Crop Failure: Why Congress Can’t Even Pass a Farm Bill
It’s a bipartisan ritual repeated a dozen times over the last 60 years: In exchange for Democrats agreeing to reauthorize commodity price supports and crop insurance for farmers, Republicans agree to reauthorize the food stamp program that helps feed 42 million low-income Americans.
That’s not to say that Republicans don’t use the opportunity of every “farm bill” bellyache about rampant fraud in the food stamp program or renew their demand for work requirements from able-bodied recipients. Like clockwork, Democrats chime in with complaints about “welfare” for undeserving “corporate” farmers and absentee landlords. And every five years, the various factions are somehow able to come together behind a compromise farm bill that passes both House and Senate with wide bipartisan majorities. Passage of farm bills was so routine, and widely viewed as so politically essential, that party leaders appended it with all manner of other legislation that could not pass on its own.

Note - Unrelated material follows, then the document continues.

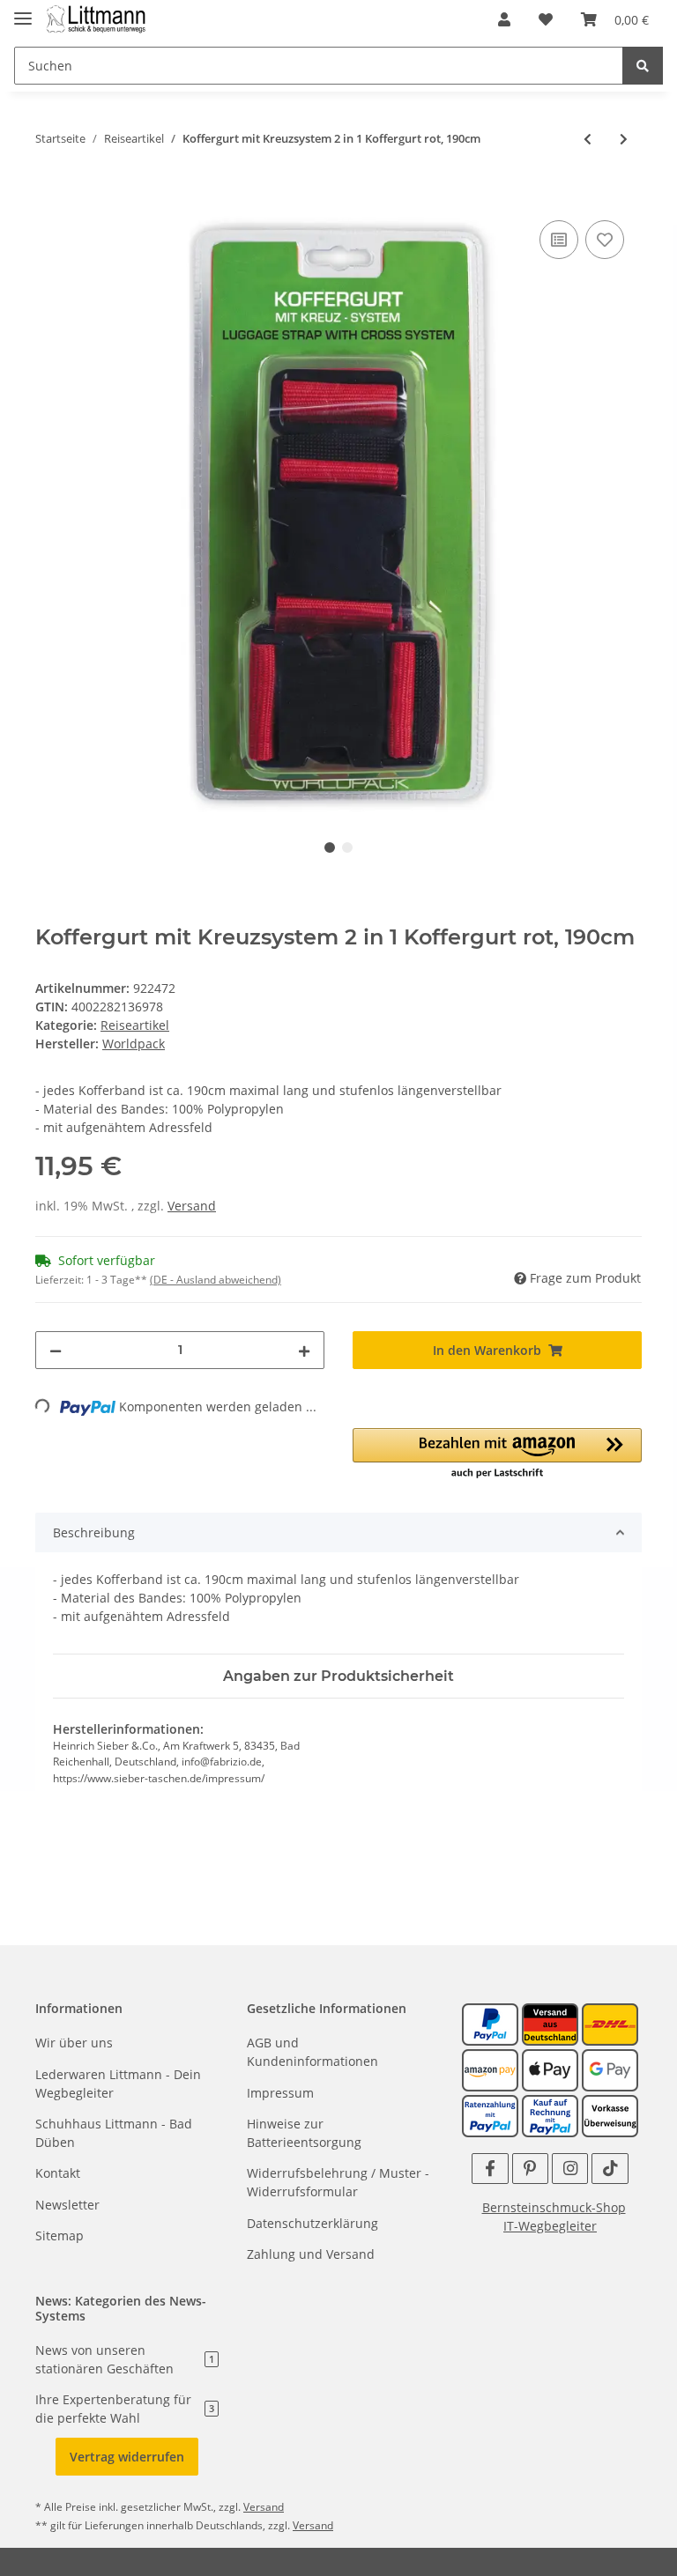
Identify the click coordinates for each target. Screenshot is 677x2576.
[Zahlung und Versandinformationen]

So it should tell you how deeply dysfunctional Congress has become that, more than a year after the last farm bill had expired, the least productive in Congress will gavel itself into oblivion in two weeks without a vote in either house on a new farm bill. Instead, a one-year patch to keep the programs operating at current levels will be quietly tucked into a “continuing resolution” to keep the rest of government open until the new Congress can get to it.
Nobody seems particularly surprised or outraged by this failure. There have been no apologies or excuses from party leaders or the chairs and ranking members of the “ag” committees. House Republicans, in fact, are patting themselves on the back for having delayed things long enough to sweep the table in the November election, which they fantasize will allow them to ram through a more conservative bill next year without having to negotiate with Democrats. For her part, the Senate chair, Democrat Debbie Stabenow of Michigan, who finally unveiled her 1,300-page proposal just before Thanksgiving, was boasting of how proud she was to be ending her 24-year Senate career without the stain of compromise blemishing her legacy.
Not that there aren’t serious disagreements to iron out. In an effort to “put more farm in the farm bill,” Republicans are pushing for a 10 to 20 percent increase in price supports, which they proposed to pay for by preventing a repeat of the 25 percent increase in food stamp benefits that the Biden administration engineered simply by revising the formula for what constitutes a healthy diet. Using the arcane math of congressional budgeting, Democrats denounced this as a $35 billion “cut” to the nutritional safety net (in reality, it would simply limit annual spending increases to the rate of inflation). For their part, Democrats insist on making permanent the billions of dollars a year in spending for conservation and “climate-smart” farming initiatives they had tucked into the lavishly funded Inflation Reduction Act.
These are the kind of differences that experienced committee chairs, serious legislators and professional staff could resolve in a week if they were allowed or encouraged by party leaders. But the single-minded fixation of leaders of both parties in both houses is on winning and keeping the majority in the next election, which for all practical purposes means not bringing up any legislation that might jeopardize party unity or make vulnerable members take a “tough” vote. By this perverse logic, doing nothing has become the preferred option on nearly every issue.
Having watched this process up close for the past two years, what I find most striking—and depressing—is how skillful Members have become in rationalizing their collective failure. When they are in Washington—which is less than 100 days a year—they are all very busy running around to caucus meetings and useless committee hearings, meeting with lobbyists and visiting constituents, or casting floor votes on partisan “messaging bills” that have no chance of passage. In this low expectation environment, what constitutes a success is “winning the day” on cable television and social media. After a few terms on this unproductive treadmill, the good ones just quit or get defeated for refusing the play the game, leaving behind partisan hacks and second raters so desperate to hang on to the job that they are willing to put up with all the nonsense.
Party leaders could fix this—but never will. Under the current dysfunctional arrangement, they’ve grabbed most of the power and initiative from members and committees. They have also convinced themselves and their caucuses that the gridlock will magically disappear when their party finally wins the White House and both houses of Congress and can push through an agenda so popular that they will be able to govern for a generation. In our evenly divided country, of course, that’s a fantasy, as Presidents Clinton, Bush, Obama, and Trump learned during their first two years in office.
The only way Congress is going to fix itself is for courageous Members from both parties confront their leaders and demand that they and their committees be given the opportunity to legislate again. Given the slim majorities in both houses, it would take only a small group of reformers to bring legislative business to a halt until their demands were met, as conservative hardliners have done in recent years. But unlike hardliners demanding enactment of their radical policies, these reformers would simply be demanding a genuine opportunity to propose, debate and vote on the kind of bipartisan compromises that most Americans say they want.
The greatest threat to American democracy isn’t Donald Trump—it comes from 535 Members of Congress who lack the political courage and seriousness of purpose to do their jobs.
Steven Pearlstein is a Senior Fellow at Penn Washington. He is also the Robinson Professor of Public Affairs at George Mason University and a former Pulitzer Prize-winning columnist for the Washington Post. The views expressed here are his own.